In the past, the negative publicity from an ethics complaint alone was enough to prompt a Texas politician to clean up their act, said Margaret Moore, the district attorney of Travis County in Texas. But now, voters are suffering from scandal fatigue and ethical violations no longer rouse the same outrage.
“It is very hard to legislate proper behavior,” Moore said. “That instinct has to be one that is so societally expected that to violate it is offensive."
Ethics in the era of PACs
Friday’s panelist discussion also turned to the question of campaign financing in a post-Citizens United era. The 2010 Supreme Court decision paved the way for the creation of super PACs and for politically active nonprofits like Crossroads GPS to spend unlimited amounts of money directly advocating for or against political candidates.
Painter said politicians are now just doing whatever they can get away with within the rules.
“I think you can run a campaign and win without PAC money because PAC money, so far as I’m concerned, it’s the offer of a bribe. I don’t think honest politicians take the PAC money,” Painter said.

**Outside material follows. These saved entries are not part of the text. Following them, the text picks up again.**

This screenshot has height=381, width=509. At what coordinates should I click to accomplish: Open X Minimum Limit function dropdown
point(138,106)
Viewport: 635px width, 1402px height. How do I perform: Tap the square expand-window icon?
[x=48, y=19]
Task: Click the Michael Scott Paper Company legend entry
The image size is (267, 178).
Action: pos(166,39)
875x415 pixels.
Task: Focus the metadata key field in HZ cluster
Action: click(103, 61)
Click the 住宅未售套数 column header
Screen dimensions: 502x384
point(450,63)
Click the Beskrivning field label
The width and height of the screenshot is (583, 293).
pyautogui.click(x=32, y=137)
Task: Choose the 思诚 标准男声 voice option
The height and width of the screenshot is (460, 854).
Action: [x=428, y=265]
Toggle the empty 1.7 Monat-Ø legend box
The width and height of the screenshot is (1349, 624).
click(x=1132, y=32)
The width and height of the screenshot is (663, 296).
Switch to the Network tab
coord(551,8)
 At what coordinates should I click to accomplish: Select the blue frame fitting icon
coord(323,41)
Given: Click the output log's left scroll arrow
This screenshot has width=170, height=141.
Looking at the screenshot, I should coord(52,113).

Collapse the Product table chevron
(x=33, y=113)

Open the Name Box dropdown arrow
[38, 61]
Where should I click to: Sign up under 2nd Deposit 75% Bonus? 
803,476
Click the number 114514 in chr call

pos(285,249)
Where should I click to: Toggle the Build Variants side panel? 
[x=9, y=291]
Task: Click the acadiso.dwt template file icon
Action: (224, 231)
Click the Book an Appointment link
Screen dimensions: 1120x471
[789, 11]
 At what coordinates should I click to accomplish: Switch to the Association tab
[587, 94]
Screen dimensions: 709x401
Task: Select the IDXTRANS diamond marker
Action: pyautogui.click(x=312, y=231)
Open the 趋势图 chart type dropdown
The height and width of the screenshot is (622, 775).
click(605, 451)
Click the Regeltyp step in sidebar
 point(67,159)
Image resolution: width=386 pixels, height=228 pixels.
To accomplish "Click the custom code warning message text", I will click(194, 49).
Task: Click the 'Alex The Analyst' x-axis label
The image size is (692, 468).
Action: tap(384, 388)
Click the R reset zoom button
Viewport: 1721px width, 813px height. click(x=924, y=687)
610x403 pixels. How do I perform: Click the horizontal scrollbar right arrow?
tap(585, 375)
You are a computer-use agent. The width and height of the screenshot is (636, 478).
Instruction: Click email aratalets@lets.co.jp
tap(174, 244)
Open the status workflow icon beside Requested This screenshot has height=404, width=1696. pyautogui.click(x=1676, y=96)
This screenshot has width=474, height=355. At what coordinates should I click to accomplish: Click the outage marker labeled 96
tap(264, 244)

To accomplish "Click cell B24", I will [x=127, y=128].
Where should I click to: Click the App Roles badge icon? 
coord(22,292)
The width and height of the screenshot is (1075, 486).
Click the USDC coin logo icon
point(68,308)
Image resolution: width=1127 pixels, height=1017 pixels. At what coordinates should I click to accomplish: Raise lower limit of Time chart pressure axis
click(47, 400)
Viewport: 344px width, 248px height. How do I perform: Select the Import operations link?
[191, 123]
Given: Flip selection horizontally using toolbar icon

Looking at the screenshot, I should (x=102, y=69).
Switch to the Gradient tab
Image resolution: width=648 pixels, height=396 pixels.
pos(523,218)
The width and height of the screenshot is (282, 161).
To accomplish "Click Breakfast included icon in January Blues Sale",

He pointed to U.S. Rep. Beto O’Rourke, a Democrat running for the U.S. Senate in Texas, who has said he will not accept corporate political action committee money. The example drew loud applause from the audience.
The panelists said the will to enforce ethical standards in American politics ultimately must come from the electorate.
Steve Wolens, chairman of the Texas Ethics Commission, encouraged the audience to make their voices heard. “Participate. Go down and talk to the city council. Go down and talk to your independent school district. Go out and volunteer in a campaign ... And when you’re fed up with that, go run for office.”